**** MATERIAL FOR THE TASK ****

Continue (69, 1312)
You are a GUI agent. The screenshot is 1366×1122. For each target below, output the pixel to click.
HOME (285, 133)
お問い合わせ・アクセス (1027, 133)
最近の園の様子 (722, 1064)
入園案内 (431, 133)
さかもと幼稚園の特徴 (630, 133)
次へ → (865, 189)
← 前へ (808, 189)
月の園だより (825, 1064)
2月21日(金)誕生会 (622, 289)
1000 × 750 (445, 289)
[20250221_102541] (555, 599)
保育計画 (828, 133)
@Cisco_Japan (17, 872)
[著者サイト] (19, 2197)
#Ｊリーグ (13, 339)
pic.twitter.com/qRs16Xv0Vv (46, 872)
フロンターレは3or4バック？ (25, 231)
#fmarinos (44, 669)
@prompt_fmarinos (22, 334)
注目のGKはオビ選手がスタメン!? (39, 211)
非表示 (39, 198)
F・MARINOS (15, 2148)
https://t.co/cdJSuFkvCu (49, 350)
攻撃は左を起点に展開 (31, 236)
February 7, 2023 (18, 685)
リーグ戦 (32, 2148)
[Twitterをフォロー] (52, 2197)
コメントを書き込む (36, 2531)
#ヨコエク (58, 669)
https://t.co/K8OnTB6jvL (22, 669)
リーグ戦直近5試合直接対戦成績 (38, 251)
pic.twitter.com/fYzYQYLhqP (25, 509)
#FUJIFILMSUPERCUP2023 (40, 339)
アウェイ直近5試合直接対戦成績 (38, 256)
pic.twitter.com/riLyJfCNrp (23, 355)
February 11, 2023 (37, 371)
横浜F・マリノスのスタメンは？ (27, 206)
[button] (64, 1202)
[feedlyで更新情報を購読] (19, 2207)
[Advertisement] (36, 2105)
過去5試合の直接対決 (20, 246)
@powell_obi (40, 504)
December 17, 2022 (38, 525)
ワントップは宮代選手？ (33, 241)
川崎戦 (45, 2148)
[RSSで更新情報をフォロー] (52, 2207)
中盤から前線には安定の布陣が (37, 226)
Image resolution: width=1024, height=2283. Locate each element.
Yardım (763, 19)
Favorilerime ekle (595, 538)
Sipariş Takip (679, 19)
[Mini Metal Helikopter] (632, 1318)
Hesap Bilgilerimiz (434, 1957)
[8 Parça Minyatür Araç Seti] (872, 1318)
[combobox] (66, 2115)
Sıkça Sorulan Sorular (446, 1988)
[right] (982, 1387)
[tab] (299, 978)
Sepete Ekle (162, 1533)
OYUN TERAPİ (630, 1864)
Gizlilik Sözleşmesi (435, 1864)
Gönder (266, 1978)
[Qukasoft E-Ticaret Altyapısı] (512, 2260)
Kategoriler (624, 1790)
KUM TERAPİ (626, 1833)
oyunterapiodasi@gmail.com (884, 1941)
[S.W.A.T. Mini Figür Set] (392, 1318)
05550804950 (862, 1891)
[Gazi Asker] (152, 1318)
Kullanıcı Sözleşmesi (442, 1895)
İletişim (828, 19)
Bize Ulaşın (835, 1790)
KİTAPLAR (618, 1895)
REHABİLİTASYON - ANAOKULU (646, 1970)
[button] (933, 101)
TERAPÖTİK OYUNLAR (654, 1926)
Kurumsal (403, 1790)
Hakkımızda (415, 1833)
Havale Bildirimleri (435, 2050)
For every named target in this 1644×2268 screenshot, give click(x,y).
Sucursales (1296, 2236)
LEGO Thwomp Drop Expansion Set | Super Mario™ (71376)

****

*PROBLEM REQUIREMENTS:* For this exercise, repeat exactly the lines of the data above from the one with "中盤から前線には安定の布陣が (37, 226)" down to the one with "Gönder (266, 1978)", both end lines included.

*RESPONSE TO THE TASK:*
中盤から前線には安定の布陣が (37, 226)
Image resolution: width=1024, height=2283. Locate each element.
Yardım (763, 19)
Favorilerime ekle (595, 538)
Sipariş Takip (679, 19)
[Mini Metal Helikopter] (632, 1318)
Hesap Bilgilerimiz (434, 1957)
[8 Parça Minyatür Araç Seti] (872, 1318)
[combobox] (66, 2115)
Sıkça Sorulan Sorular (446, 1988)
[right] (982, 1387)
[tab] (299, 978)
Sepete Ekle (162, 1533)
OYUN TERAPİ (630, 1864)
Gizlilik Sözleşmesi (435, 1864)
Gönder (266, 1978)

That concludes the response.